She gets about £1,100 a month and says the idea of her buying a house is "distant notion" and admits that life has become a "hand-to-mouth existence".

Hannah says her rent alone eats up more than half of her regular monthly allowance.

"We are living in a different age," she says.

"In terms of employment, permanent contracts for example have become so rare... temporary contracts basically mean you cannot plan for the future in the same way."

Conor D'Arcy, a policy analyst for the Resolution Foundation - a non-partisan think tank that looks at ways of improving living standards for Britons on low and middle incomes - said the financial climate had been particularly harsh for "millennials" like Hannah.

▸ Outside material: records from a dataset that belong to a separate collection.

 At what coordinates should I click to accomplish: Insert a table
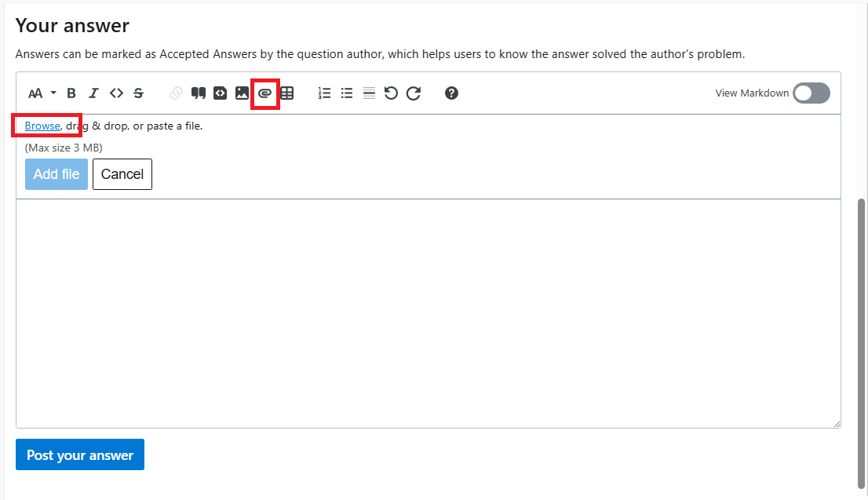(286, 93)
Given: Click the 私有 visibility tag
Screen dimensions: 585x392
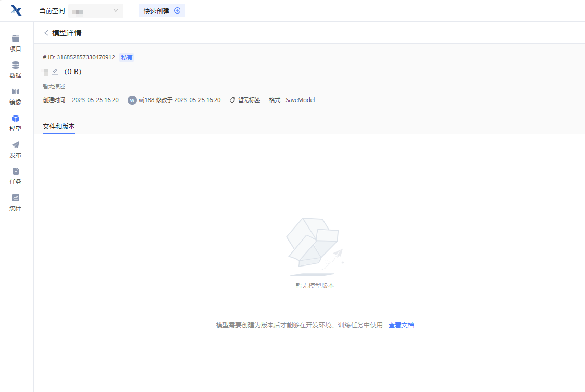Looking at the screenshot, I should coord(127,57).
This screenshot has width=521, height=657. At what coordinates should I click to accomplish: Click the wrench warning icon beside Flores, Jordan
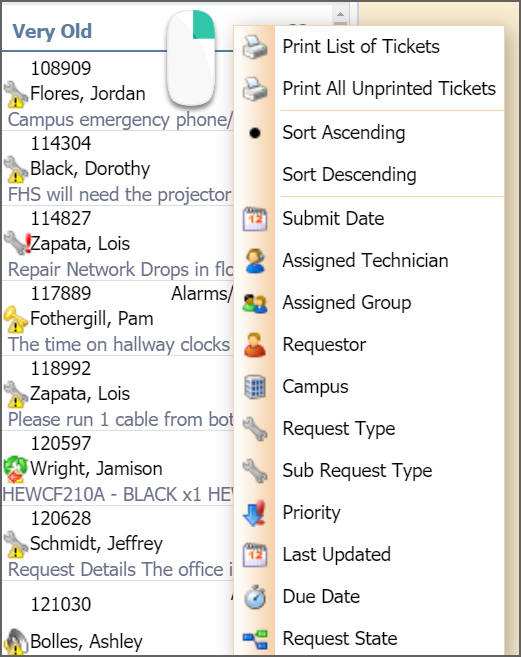pos(16,94)
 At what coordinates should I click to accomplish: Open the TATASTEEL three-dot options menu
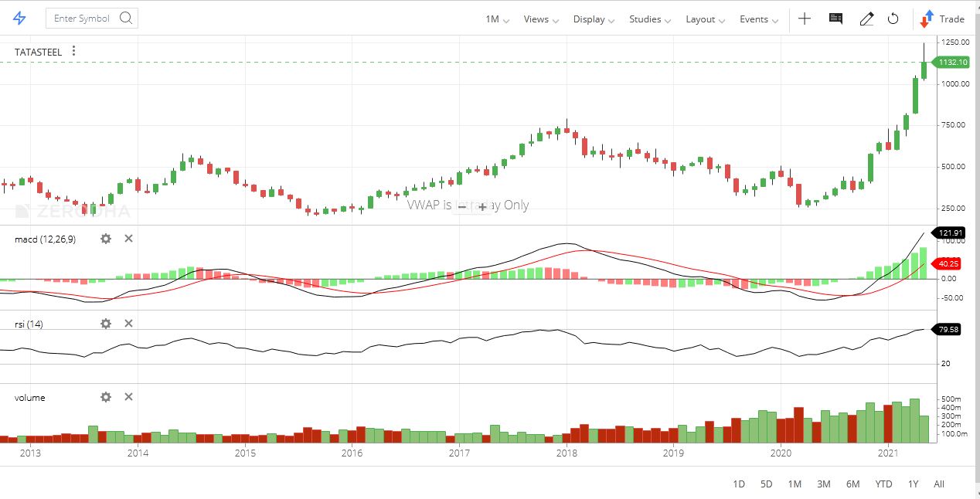73,50
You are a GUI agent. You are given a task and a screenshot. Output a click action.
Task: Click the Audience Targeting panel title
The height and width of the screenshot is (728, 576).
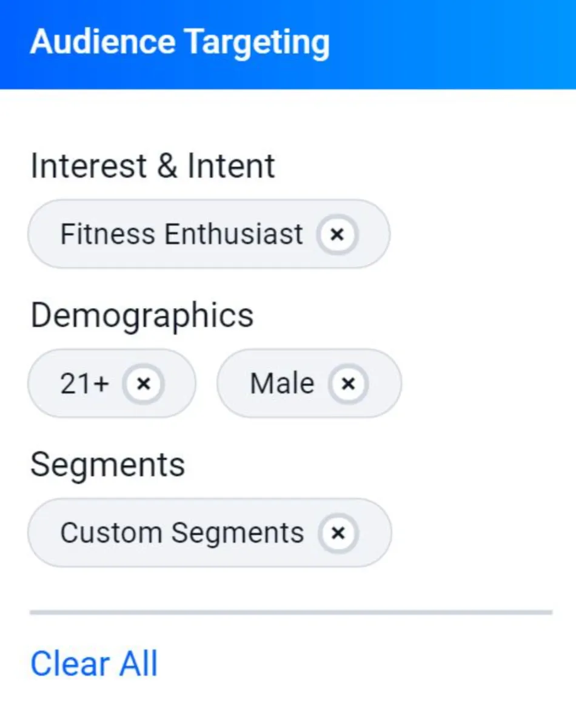179,42
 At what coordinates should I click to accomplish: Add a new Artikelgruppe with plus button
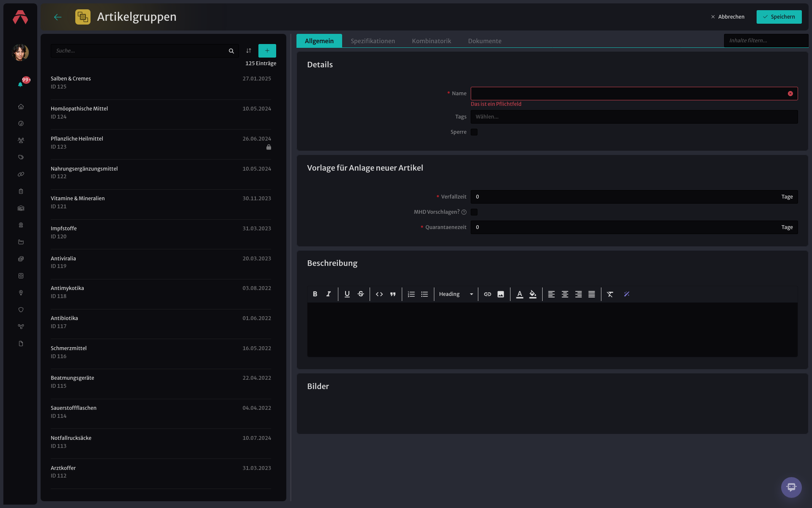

He said: "The UK has experienced the most prolonged pay squeeze in over a century in wake of the financial crisis, with young people feeling the biggest pay squeeze of all."

Millennials - people aged 34 and under - earned £8,000 less over the course of their 20s compared to the generation before them, he added.

A Treasury spokesman said the TUC's analysis ignored the fact that since the financial crisis the UK's employment rate had grown more than any country in the G7 - which is the world's leading seven industrialised nations.

"Living standards have reached their highest level and wages continue to rise faster than prices - and will be helped by the new National Living Wage," he said.

"But there is more to do to build an economy and country that works for everyone not just a privileged few, and we are determined to do exactly that."